Document section
For a practice to qualify as circumvention, there must also be evidence that:
- EU industry is being harmed or the duty’s effects are being undermined in terms of prices and/or quantities of the product in question, and;
- evidence that the imported product and/or parts thereof still benefit from the subsidy.
If a company is circumventing the duties in force, what can be done?
The Commission may open an investigation if sufficient evidence of circumvention is provided by:
- an interested party, or;
- an EU country, and;
- the Commission believes one is warranted.
The first step in an investigation is the publication of a Regulation in the EU’s Official Journal. Customs authorities will then begin registering all imports alleged to be circumventing the measures. This enables them to impose a duty retroactively, should circumvention be found.
What is the result of the investigation?
If it is determined that circumvention has taken place, the duties in force will be extended to imports from the country or company found to be circumventing them. The duties then apply retroactively from the date on which the investigation began.
What about exporters in the country concerned that are not circumventing the duties?
The Regulation opening the investigation clearly states that companies not engaging in circumvention must contact the Commission by a specific deadline and provide information and evidence proving that they are not related to any producer subject to measures, nor engaged in circumvention themselves.

Provided material
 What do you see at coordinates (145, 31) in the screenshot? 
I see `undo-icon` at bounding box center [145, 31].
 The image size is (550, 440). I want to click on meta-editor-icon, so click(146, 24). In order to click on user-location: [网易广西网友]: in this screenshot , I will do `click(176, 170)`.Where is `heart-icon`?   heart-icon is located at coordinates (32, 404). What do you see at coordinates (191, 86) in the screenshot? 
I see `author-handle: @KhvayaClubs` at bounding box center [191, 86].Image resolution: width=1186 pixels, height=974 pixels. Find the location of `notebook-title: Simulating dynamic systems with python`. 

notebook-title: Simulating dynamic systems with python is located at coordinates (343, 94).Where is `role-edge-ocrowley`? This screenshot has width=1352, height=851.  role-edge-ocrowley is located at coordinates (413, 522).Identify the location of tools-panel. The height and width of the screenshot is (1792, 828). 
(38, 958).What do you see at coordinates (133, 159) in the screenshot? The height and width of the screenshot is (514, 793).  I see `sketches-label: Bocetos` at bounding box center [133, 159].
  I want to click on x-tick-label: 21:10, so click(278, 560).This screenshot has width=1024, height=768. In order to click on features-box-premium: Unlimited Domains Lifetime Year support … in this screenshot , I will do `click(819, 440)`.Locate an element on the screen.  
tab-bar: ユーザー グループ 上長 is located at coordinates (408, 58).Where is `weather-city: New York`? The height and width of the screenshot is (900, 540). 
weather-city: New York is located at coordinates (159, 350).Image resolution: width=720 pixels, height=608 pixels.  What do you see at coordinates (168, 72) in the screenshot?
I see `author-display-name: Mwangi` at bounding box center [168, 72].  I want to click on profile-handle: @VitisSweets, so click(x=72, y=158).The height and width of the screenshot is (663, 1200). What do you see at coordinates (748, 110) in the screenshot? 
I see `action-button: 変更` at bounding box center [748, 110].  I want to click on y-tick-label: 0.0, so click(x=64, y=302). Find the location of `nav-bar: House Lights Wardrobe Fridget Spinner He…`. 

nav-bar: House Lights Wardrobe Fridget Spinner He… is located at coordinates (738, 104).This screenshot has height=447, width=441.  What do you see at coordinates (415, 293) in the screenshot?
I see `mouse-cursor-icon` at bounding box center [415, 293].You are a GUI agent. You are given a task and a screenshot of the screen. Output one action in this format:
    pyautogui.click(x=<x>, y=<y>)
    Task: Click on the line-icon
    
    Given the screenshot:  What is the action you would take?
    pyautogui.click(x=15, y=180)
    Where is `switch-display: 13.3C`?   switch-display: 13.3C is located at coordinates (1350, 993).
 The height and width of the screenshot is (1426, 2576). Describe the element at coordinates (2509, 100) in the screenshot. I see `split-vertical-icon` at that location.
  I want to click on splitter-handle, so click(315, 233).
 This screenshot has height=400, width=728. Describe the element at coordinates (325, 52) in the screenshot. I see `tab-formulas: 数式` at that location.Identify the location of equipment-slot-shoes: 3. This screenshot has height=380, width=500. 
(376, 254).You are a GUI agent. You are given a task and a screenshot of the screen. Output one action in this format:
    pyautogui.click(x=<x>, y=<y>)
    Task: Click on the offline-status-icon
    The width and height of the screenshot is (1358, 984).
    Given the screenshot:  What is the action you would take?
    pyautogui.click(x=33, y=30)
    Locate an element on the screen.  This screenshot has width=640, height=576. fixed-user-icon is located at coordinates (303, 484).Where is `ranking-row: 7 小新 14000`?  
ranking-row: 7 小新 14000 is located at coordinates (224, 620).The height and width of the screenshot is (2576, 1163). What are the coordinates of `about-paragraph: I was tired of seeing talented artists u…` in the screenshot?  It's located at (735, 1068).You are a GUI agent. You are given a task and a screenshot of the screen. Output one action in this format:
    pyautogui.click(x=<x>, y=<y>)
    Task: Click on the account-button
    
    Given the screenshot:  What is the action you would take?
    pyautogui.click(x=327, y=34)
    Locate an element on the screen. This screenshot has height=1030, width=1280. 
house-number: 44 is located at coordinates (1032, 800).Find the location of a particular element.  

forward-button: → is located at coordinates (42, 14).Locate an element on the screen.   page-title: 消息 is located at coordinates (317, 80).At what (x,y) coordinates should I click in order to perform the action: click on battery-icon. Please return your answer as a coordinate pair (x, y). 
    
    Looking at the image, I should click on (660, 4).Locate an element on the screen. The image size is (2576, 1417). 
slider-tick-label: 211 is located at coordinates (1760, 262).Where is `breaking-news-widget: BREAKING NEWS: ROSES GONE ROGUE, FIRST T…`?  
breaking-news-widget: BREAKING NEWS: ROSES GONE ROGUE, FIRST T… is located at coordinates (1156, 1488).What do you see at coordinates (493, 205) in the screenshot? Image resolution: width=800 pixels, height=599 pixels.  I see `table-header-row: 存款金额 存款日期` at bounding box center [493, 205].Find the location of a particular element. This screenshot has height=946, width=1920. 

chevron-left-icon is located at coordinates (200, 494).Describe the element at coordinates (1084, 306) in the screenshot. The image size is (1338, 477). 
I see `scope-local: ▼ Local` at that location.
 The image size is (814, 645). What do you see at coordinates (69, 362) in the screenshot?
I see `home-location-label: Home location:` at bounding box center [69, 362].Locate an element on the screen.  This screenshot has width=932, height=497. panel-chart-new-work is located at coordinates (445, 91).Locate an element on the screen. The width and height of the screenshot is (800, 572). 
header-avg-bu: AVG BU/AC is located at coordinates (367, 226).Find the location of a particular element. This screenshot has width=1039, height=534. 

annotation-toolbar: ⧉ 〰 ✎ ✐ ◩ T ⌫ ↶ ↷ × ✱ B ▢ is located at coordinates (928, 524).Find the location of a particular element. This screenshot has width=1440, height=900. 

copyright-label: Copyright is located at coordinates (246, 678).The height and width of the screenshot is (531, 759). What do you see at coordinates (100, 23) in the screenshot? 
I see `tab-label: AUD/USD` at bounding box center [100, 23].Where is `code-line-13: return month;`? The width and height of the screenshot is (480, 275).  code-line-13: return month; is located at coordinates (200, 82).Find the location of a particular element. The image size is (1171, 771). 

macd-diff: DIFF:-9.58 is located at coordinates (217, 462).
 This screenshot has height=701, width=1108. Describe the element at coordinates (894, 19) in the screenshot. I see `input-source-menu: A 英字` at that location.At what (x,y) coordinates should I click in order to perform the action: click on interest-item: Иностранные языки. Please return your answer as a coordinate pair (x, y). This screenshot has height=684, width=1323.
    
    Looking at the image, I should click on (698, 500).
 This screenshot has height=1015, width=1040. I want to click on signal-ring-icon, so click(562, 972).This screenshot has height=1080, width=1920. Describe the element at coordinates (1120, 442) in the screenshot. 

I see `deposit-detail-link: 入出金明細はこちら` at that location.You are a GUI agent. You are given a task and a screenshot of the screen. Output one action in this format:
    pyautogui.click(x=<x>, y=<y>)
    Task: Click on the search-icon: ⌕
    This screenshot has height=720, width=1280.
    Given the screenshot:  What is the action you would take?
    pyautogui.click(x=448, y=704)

Exercise prompt
According to the text on circumvention of EU duties, what is the first step in an investigation?

Answer space
The first step is publishing a Regulation in the EU's Official Journal.